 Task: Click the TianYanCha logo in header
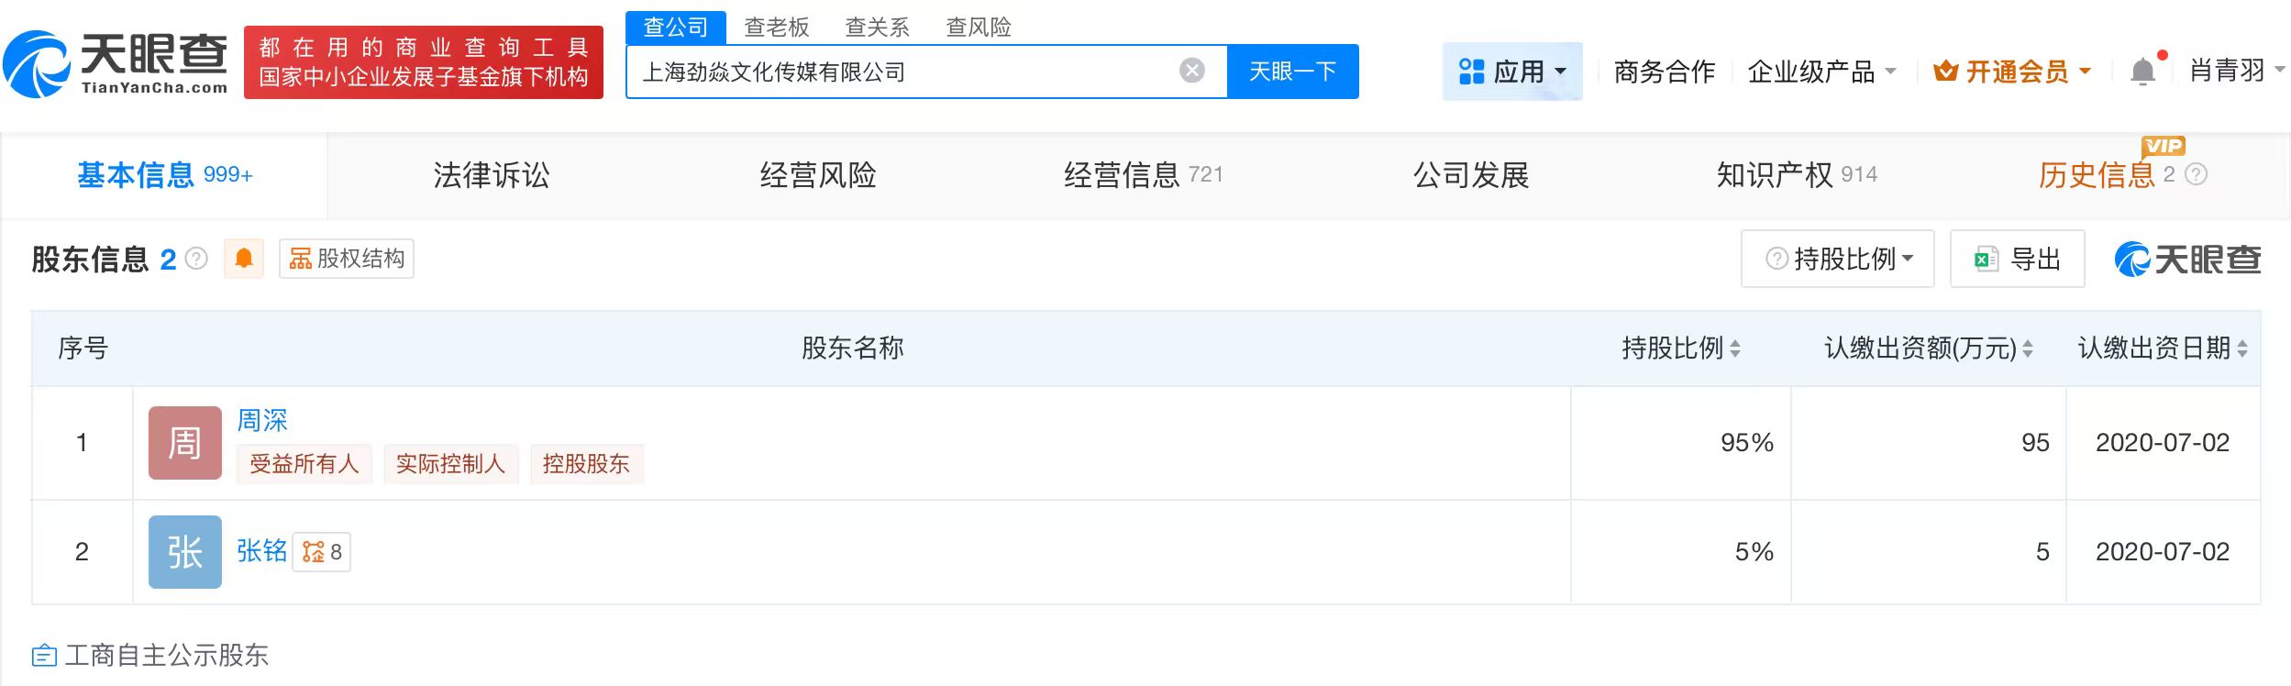[116, 62]
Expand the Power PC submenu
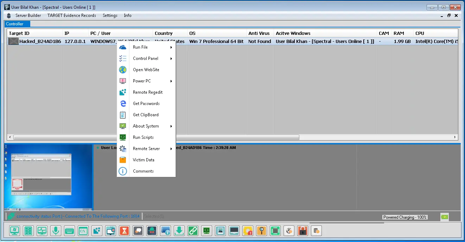Screen dimensions: 465x242 tap(146, 81)
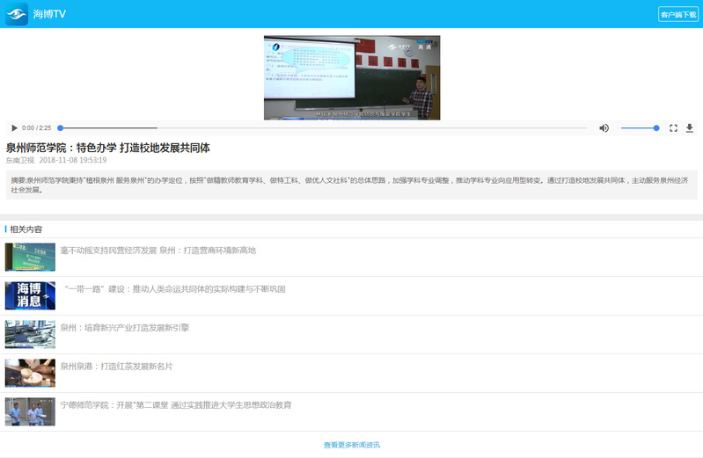Download the video with the download icon
Viewport: 703px width, 458px height.
tap(689, 128)
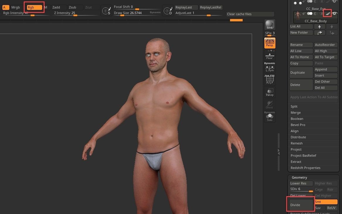This screenshot has width=342, height=214.
Task: Click the Duplicate subtool button
Action: click(301, 73)
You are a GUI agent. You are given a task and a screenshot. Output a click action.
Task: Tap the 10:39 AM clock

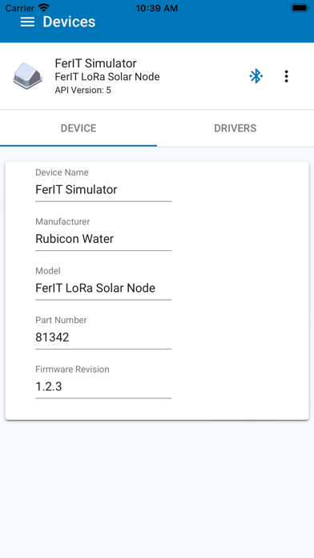[x=156, y=8]
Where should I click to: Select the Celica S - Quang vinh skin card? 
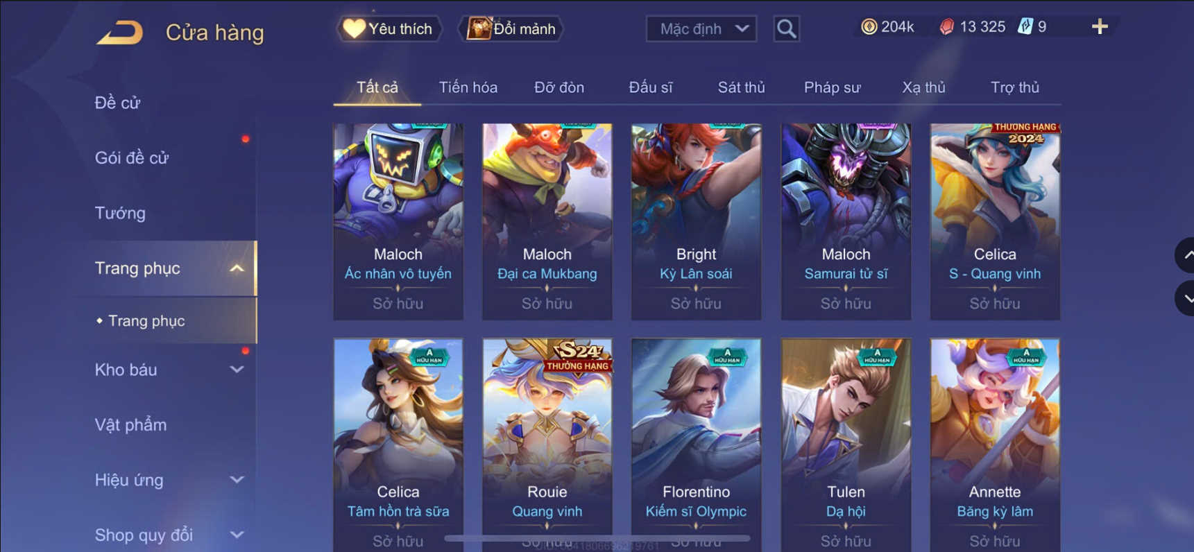(x=995, y=221)
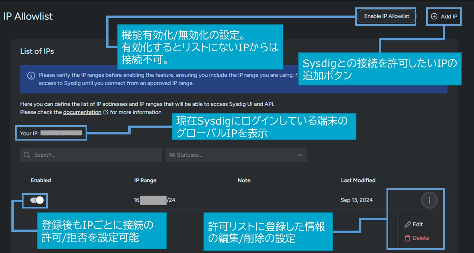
▬▬▬▬▬▬▬▬▬▬
Output, exactly, all the records above; include no pictures.

• Task result
 Task: Click the TianYanCha logo in header
[116, 62]
Expand the Power PC submenu
Screen dimensions: 465x242 tap(146, 81)
Download the video with the download icon
Viewport: 703px width, 458px height.
tap(689, 128)
This screenshot has width=342, height=214.
Task: Click the Duplicate subtool button
Action: click(301, 73)
You are a GUI agent. You are given a task and a screenshot. Output a click action.
Task: Tap the 10:39 AM clock

[x=156, y=8]
Where should I click to: Select the Celica S - Quang vinh skin card? 
(x=995, y=221)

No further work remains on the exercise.